» **ASSIGNMENT**
Retype all of the entries word for word.

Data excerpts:
-=-=-

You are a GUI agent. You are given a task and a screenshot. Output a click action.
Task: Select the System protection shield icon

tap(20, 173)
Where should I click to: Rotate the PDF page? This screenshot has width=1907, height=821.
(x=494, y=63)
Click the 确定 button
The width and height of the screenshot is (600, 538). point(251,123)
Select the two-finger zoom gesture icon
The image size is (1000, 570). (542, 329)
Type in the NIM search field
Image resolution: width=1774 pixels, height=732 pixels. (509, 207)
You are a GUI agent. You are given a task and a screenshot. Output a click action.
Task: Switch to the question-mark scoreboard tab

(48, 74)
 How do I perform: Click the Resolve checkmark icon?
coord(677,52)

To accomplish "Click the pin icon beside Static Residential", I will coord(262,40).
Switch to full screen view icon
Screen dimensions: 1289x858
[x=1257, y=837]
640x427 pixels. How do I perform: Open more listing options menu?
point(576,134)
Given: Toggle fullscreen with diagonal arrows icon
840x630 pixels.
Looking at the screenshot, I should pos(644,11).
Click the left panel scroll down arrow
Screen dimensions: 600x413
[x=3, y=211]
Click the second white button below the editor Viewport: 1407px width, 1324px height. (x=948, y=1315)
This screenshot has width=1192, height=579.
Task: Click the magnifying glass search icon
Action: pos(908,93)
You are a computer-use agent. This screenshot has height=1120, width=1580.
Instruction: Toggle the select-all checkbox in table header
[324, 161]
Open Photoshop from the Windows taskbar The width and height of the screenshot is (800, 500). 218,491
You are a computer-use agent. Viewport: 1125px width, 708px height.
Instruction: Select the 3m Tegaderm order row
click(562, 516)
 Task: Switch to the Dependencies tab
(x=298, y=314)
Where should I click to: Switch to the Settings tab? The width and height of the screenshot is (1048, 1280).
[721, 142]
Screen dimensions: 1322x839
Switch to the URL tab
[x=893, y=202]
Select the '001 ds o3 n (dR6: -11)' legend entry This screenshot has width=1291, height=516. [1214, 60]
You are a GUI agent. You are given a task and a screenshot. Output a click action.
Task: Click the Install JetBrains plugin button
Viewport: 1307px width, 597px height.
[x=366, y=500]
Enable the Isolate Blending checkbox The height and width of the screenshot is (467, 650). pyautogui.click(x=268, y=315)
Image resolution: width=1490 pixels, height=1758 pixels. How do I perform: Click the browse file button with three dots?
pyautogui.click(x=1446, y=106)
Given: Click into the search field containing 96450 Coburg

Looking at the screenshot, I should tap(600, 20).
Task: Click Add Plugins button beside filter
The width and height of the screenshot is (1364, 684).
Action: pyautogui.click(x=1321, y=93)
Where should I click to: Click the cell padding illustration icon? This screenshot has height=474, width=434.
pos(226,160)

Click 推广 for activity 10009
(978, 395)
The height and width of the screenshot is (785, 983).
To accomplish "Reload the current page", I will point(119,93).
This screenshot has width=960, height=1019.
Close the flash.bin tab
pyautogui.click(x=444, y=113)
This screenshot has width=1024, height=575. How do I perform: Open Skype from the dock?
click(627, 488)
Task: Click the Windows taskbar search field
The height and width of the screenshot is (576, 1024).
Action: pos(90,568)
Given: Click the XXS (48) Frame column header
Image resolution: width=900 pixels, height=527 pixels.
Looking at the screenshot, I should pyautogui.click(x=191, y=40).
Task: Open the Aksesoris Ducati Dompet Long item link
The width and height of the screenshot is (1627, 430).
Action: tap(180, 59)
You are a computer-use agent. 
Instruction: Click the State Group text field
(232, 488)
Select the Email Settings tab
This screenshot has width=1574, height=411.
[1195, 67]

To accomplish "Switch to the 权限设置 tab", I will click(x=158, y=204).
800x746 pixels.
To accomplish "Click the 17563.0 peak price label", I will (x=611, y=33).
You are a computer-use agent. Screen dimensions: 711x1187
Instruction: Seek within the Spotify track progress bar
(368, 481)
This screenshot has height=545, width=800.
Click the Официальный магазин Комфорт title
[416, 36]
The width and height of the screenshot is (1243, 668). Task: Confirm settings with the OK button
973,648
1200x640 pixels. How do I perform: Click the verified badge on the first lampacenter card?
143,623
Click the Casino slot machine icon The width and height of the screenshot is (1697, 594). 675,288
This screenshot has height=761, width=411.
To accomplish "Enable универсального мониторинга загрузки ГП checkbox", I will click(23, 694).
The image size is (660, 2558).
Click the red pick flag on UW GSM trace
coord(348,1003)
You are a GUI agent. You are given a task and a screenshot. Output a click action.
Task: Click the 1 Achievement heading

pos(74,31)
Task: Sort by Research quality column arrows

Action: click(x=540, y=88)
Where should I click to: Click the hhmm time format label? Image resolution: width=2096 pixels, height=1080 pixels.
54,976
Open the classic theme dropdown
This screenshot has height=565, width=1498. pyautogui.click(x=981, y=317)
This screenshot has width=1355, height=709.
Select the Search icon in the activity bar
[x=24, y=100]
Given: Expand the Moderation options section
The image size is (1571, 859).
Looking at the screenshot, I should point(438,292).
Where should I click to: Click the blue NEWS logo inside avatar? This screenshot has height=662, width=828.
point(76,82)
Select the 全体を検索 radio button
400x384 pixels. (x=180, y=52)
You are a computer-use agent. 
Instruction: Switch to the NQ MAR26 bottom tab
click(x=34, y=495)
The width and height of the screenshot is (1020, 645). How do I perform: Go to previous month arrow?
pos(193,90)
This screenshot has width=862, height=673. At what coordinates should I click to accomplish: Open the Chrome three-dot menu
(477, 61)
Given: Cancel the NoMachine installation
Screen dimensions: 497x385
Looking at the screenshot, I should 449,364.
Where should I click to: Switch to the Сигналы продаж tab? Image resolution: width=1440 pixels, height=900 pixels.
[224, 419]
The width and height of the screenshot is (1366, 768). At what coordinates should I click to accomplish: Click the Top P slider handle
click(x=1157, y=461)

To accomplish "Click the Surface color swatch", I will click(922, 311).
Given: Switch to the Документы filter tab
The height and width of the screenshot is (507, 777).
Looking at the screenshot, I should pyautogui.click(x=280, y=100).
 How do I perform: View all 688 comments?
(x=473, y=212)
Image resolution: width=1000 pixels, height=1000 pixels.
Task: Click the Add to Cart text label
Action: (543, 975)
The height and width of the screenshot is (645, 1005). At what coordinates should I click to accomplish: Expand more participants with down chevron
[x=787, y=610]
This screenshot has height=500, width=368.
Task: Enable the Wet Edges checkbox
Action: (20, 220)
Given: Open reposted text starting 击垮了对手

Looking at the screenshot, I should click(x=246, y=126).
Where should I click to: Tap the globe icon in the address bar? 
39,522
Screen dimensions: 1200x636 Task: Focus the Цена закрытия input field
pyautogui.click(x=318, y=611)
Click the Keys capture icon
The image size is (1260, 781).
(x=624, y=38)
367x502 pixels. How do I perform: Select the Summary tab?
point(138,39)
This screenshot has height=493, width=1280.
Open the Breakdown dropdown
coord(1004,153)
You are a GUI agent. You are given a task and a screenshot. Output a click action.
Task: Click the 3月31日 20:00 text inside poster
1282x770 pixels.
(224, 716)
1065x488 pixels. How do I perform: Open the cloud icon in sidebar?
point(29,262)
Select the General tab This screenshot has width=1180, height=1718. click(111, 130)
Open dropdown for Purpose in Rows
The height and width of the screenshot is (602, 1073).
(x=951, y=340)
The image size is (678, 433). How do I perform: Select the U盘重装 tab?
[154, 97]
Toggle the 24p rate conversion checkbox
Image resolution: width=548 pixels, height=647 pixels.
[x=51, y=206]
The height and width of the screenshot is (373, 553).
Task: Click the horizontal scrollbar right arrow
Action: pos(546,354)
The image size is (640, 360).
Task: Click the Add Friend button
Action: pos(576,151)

-=-=-

» **THE ANSWER**
You are a GUI agent. You are given a task and a screenshot. Output a click action.
Task: Select the System protection shield icon

tap(20, 173)
Where should I click to: Rotate the PDF page? This screenshot has width=1907, height=821.
(x=494, y=63)
Click the 确定 button
The width and height of the screenshot is (600, 538). point(251,123)
Select the two-finger zoom gesture icon
The image size is (1000, 570). (542, 329)
Type in the NIM search field
Image resolution: width=1774 pixels, height=732 pixels. (509, 207)
You are a GUI agent. You are given a task and a screenshot. Output a click action.
Task: Switch to the question-mark scoreboard tab

(48, 74)
 How do I perform: Click the Resolve checkmark icon?
coord(677,52)

To accomplish "Click the pin icon beside Static Residential", I will coord(262,40).
Switch to full screen view icon
Screen dimensions: 1289x858
[x=1257, y=837]
640x427 pixels. How do I perform: Open more listing options menu?
point(576,134)
Given: Toggle fullscreen with diagonal arrows icon
840x630 pixels.
Looking at the screenshot, I should pos(644,11).
Click the left panel scroll down arrow
Screen dimensions: 600x413
[x=3, y=211]
Click the second white button below the editor Viewport: 1407px width, 1324px height. (x=948, y=1315)
This screenshot has width=1192, height=579.
Task: Click the magnifying glass search icon
Action: pos(908,93)
You are a computer-use agent. This screenshot has height=1120, width=1580.
Instruction: Toggle the select-all checkbox in table header
[324, 161]
Open Photoshop from the Windows taskbar The width and height of the screenshot is (800, 500). 218,491
You are a computer-use agent. Viewport: 1125px width, 708px height.
Instruction: Select the 3m Tegaderm order row
click(562, 516)
 Task: Switch to the Dependencies tab
(x=298, y=314)
Where should I click to: Switch to the Settings tab? The width and height of the screenshot is (1048, 1280).
[721, 142]
Screen dimensions: 1322x839
Switch to the URL tab
[x=893, y=202]
Select the '001 ds o3 n (dR6: -11)' legend entry This screenshot has width=1291, height=516. [1214, 60]
You are a GUI agent. You are given a task and a screenshot. Output a click action.
Task: Click the Install JetBrains plugin button
Viewport: 1307px width, 597px height.
[x=366, y=500]
Enable the Isolate Blending checkbox The height and width of the screenshot is (467, 650). pyautogui.click(x=268, y=315)
Image resolution: width=1490 pixels, height=1758 pixels. How do I perform: Click the browse file button with three dots?
pyautogui.click(x=1446, y=106)
Given: Click into the search field containing 96450 Coburg

Looking at the screenshot, I should tap(600, 20).
Task: Click Add Plugins button beside filter
The width and height of the screenshot is (1364, 684).
Action: pyautogui.click(x=1321, y=93)
Where should I click to: Click the cell padding illustration icon? This screenshot has height=474, width=434.
pos(226,160)

Click 推广 for activity 10009
(978, 395)
The height and width of the screenshot is (785, 983).
To accomplish "Reload the current page", I will point(119,93).
This screenshot has width=960, height=1019.
Close the flash.bin tab
pyautogui.click(x=444, y=113)
This screenshot has width=1024, height=575. How do I perform: Open Skype from the dock?
click(627, 488)
Task: Click the Windows taskbar search field
The height and width of the screenshot is (576, 1024).
Action: pos(90,568)
Given: Click the XXS (48) Frame column header
Image resolution: width=900 pixels, height=527 pixels.
Looking at the screenshot, I should pyautogui.click(x=191, y=40).
Task: Open the Aksesoris Ducati Dompet Long item link
The width and height of the screenshot is (1627, 430).
Action: tap(180, 59)
You are a computer-use agent. 
Instruction: Click the State Group text field
(232, 488)
Select the Email Settings tab
This screenshot has width=1574, height=411.
[1195, 67]

To accomplish "Switch to the 权限设置 tab", I will click(x=158, y=204).
800x746 pixels.
To accomplish "Click the 17563.0 peak price label", I will (x=611, y=33).
You are a computer-use agent. Screen dimensions: 711x1187
Instruction: Seek within the Spotify track progress bar
(368, 481)
This screenshot has height=545, width=800.
Click the Официальный магазин Комфорт title
[416, 36]
The width and height of the screenshot is (1243, 668). Task: Confirm settings with the OK button
973,648
1200x640 pixels. How do I perform: Click the verified badge on the first lampacenter card?
143,623
Click the Casino slot machine icon The width and height of the screenshot is (1697, 594). 675,288
This screenshot has height=761, width=411.
To accomplish "Enable универсального мониторинга загрузки ГП checkbox", I will click(23, 694).
The image size is (660, 2558).
Click the red pick flag on UW GSM trace
coord(348,1003)
You are a GUI agent. You are given a task and a screenshot. Output a click action.
Task: Click the 1 Achievement heading

pos(74,31)
Task: Sort by Research quality column arrows

Action: click(x=540, y=88)
Where should I click to: Click the hhmm time format label? Image resolution: width=2096 pixels, height=1080 pixels.
54,976
Open the classic theme dropdown
This screenshot has height=565, width=1498. pyautogui.click(x=981, y=317)
This screenshot has width=1355, height=709.
Select the Search icon in the activity bar
[x=24, y=100]
Given: Expand the Moderation options section
The image size is (1571, 859).
Looking at the screenshot, I should point(438,292).
Where should I click to: Click the blue NEWS logo inside avatar? This screenshot has height=662, width=828.
point(76,82)
Select the 全体を検索 radio button
400x384 pixels. (x=180, y=52)
You are a computer-use agent. 
Instruction: Switch to the NQ MAR26 bottom tab
click(x=34, y=495)
The width and height of the screenshot is (1020, 645). How do I perform: Go to previous month arrow?
pos(193,90)
This screenshot has width=862, height=673. At what coordinates should I click to accomplish: Open the Chrome three-dot menu
(477, 61)
Given: Cancel the NoMachine installation
Screen dimensions: 497x385
Looking at the screenshot, I should 449,364.
Where should I click to: Switch to the Сигналы продаж tab? Image resolution: width=1440 pixels, height=900 pixels.
[224, 419]
The width and height of the screenshot is (1366, 768). At what coordinates should I click to accomplish: Click the Top P slider handle
click(x=1157, y=461)

To accomplish "Click the Surface color swatch", I will click(922, 311).
Given: Switch to the Документы filter tab
The height and width of the screenshot is (507, 777).
Looking at the screenshot, I should pyautogui.click(x=280, y=100).
 How do I perform: View all 688 comments?
(x=473, y=212)
Image resolution: width=1000 pixels, height=1000 pixels.
Task: Click the Add to Cart text label
Action: (543, 975)
The height and width of the screenshot is (645, 1005). At what coordinates should I click to accomplish: Expand more participants with down chevron
[x=787, y=610]
This screenshot has height=500, width=368.
Task: Enable the Wet Edges checkbox
Action: (20, 220)
Given: Open reposted text starting 击垮了对手

Looking at the screenshot, I should click(x=246, y=126).
Where should I click to: Tap the globe icon in the address bar? 
39,522
Screen dimensions: 1200x636 Task: Focus the Цена закрытия input field
pyautogui.click(x=318, y=611)
Click the Keys capture icon
The image size is (1260, 781).
(x=624, y=38)
367x502 pixels. How do I perform: Select the Summary tab?
point(138,39)
This screenshot has height=493, width=1280.
Open the Breakdown dropdown
coord(1004,153)
You are a GUI agent. You are given a task and a screenshot. Output a click action.
Task: Click the 3月31日 20:00 text inside poster
1282x770 pixels.
(224, 716)
1065x488 pixels. How do I perform: Open the cloud icon in sidebar?
point(29,262)
Select the General tab This screenshot has width=1180, height=1718. click(111, 130)
Open dropdown for Purpose in Rows
The height and width of the screenshot is (602, 1073).
(x=951, y=340)
The image size is (678, 433). How do I perform: Select the U盘重装 tab?
[154, 97]
Toggle the 24p rate conversion checkbox
Image resolution: width=548 pixels, height=647 pixels.
[x=51, y=206]
The height and width of the screenshot is (373, 553).
Task: Click the horizontal scrollbar right arrow
Action: pos(546,354)
The image size is (640, 360).
Task: Click the Add Friend button
Action: pos(576,151)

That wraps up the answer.